The attempt to destroy the lives of people who did not commit a violent crime. And of course what the feds are doing. I was reading about one. I think it was a DEA agent who never entered the Capitol. And he’s being prosecuted. And they found a law to prosecute him, destruction to the Capitol grounds, that he was standing on the grass. And he somehow destroyed the grass. That’s what they are prosecuting him for, you don’t see that you don’t see that with the Black Lives Matter protests? Nor sould you, if somebody’s just standing on the street protesting. They shouldn’t be prosecuted. You shouldn’t be looking for a crime. Oh, well you were jaywalking. So we’re going to now prosecute you for jaywalking because you were at this protest. So it’s completely disproportionate. The AP article was in my mind completely intellectually dishonest.
Herman (05:54):
Well, I couldn’t agree more. Professor William Jacobson’s with us, legalinsurrection.com. It’s a daily, in fact multi – I read it multiple times a day. I suggest you do the same.
I would say this still professor. I think you and I can both agree that it’s incredibly credibly sad and tragic that, uh, one of the founders of Black Lives Matter, Inc. Patrice Cuhlor is now imprisoned. One would say in her $2 million home in Topanga Canyon, California, where she erected a fence to keep the hoards out. I feel so sad for her given that view and the temperature and the neighborhood. I just shed tears. And on that comment, I want to bring this back to the, I want to ask you a lawyerly question.
Professor. There were lawyers who followed Antifa and black lives matter incorporated around this country and were there to bail them out. Our Kamala Harris helped raise money for them. I’ve seen Rudy Giuliani, disbarred. I’ve seen now people who made claims of election fraud that they’re facing disbarment or at least censure. Is it okay from an illegal ethical perspective to have groups of lawyers saying we are here to bail rioters out, or even people who attempt to murder cops has happened in multiple occasions, night after night in Portland, and sadly attempted to burn cops to death as well. What, what are the ethical implications of lawyers doing that for people?
Jacobson (07:14):
I don’t think there’s anything wrong with that. I mean, lawyers should be protecting the constitutional rights of their clients. So if what they’re doing is asserting a claim, that under the law, under the statute, under whatever it happens to be, this person is entitled to bail. I don’t see anything wrong with that. The problem is it only works in one direction. Where all these lawyers defending the people who merely were constitutionally exercising their right to protest on January 6th, but are now being prosecuted, now losing their jobs, now being hounded out of signing. So that’s the problem. The problem is not that lawyers defended the constitutional rights of Black Lives Matter protesters. The problem is they don’t do that for other types of protesters. And so it’s completely disproportionate.
Herman (08:07):
And we’ve seen, as I see it’s a division where, what I call the party, this is the technocrats and the leftist and mockingbird media members all joined into what I’ve now labeled the party.

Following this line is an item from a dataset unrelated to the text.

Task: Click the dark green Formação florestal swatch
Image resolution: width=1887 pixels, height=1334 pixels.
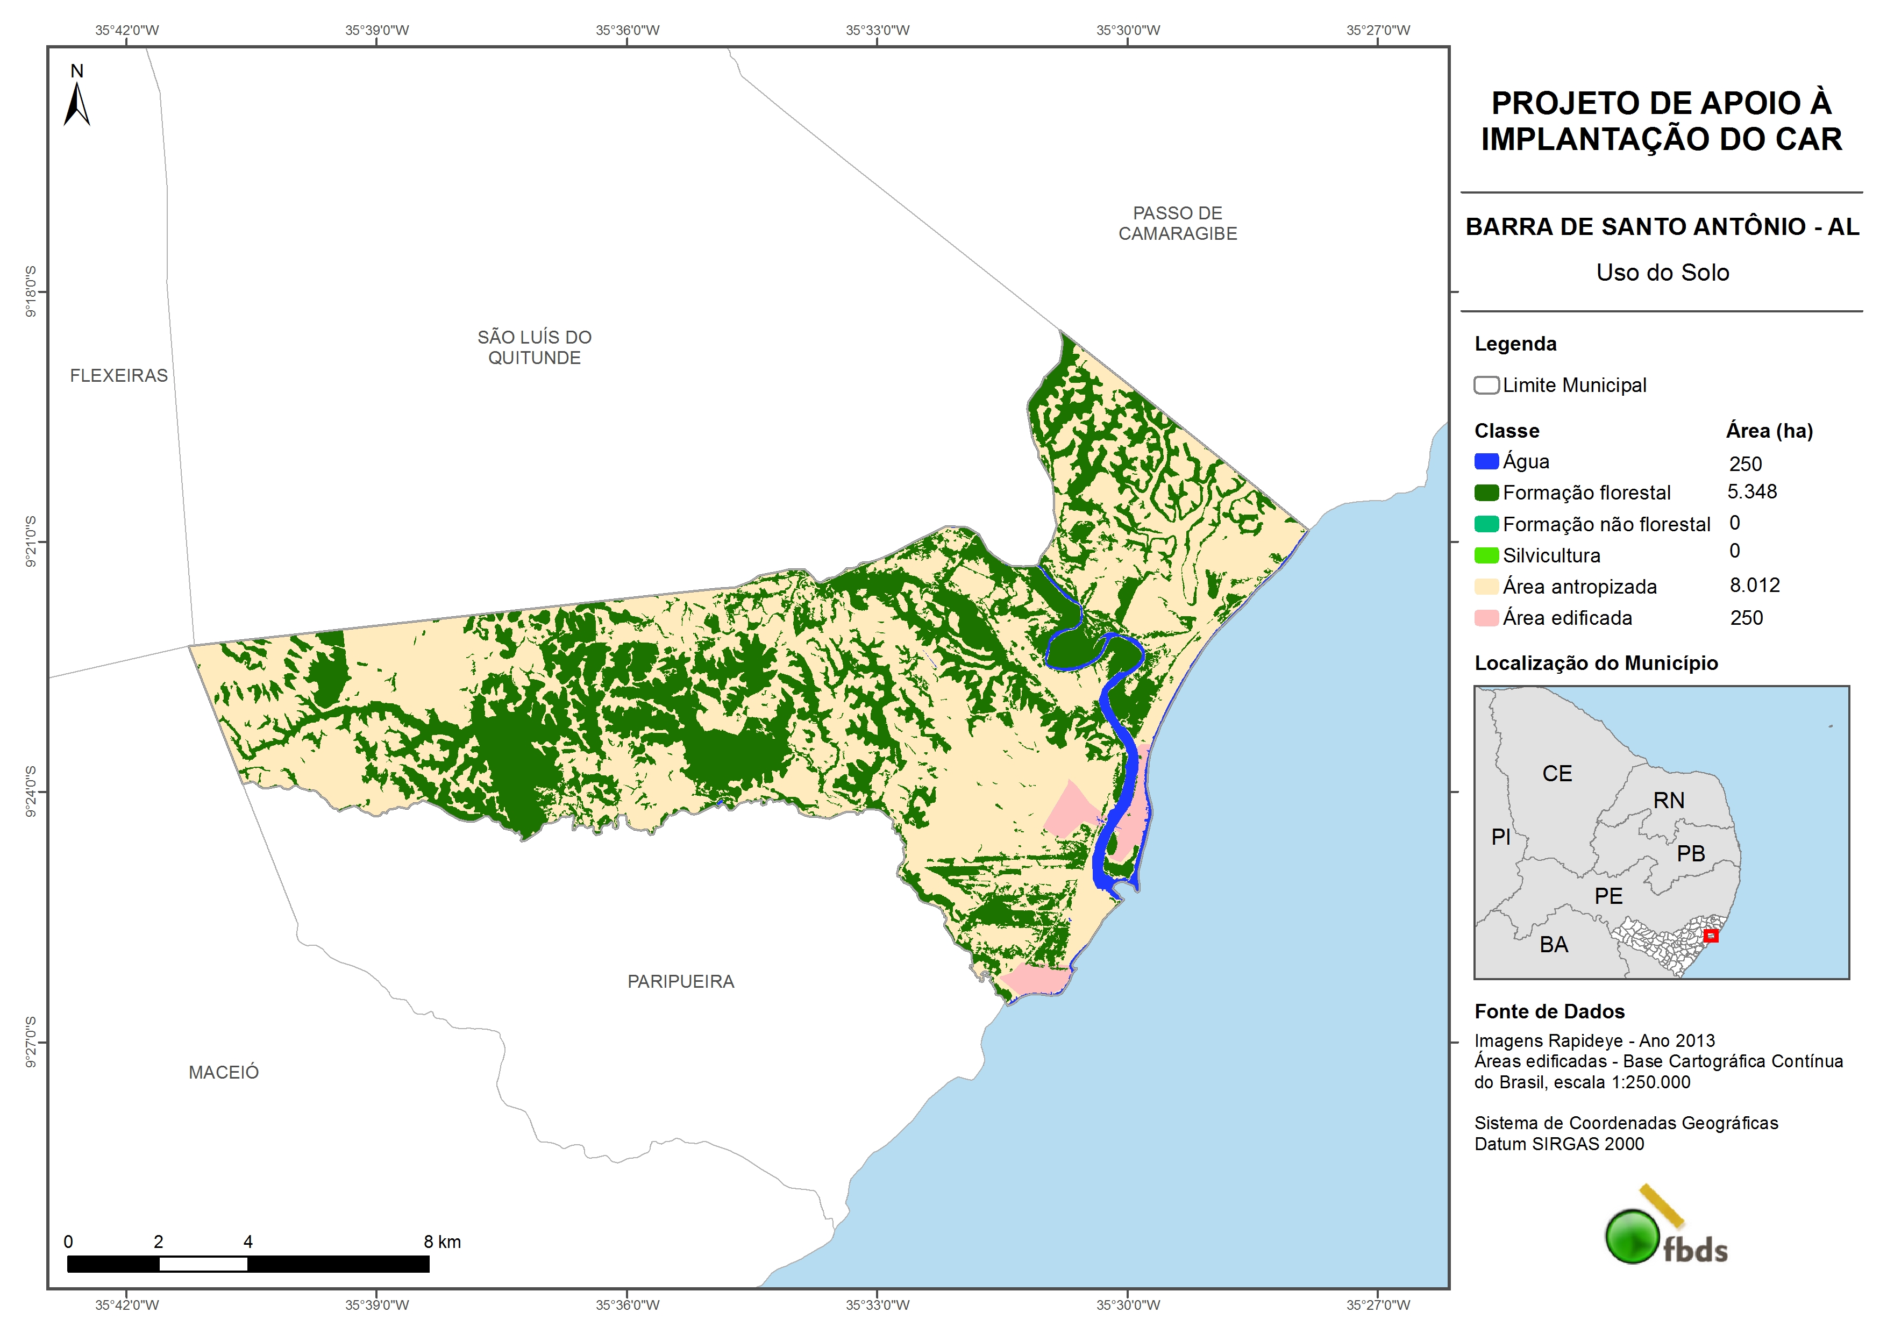Action: click(1486, 493)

Have indicated, you do the party’s bidding. You can do kind of anything you want. We’re cool with that. The media is cool with that. Certainly Joe Biden and Kamala Harris are cool with that. We’ll let these things go as I see it, but if you dare challenge the party, the view, the view on the COVID or the view on critical race theory, that view on the lecture results, then we’re going to punish you.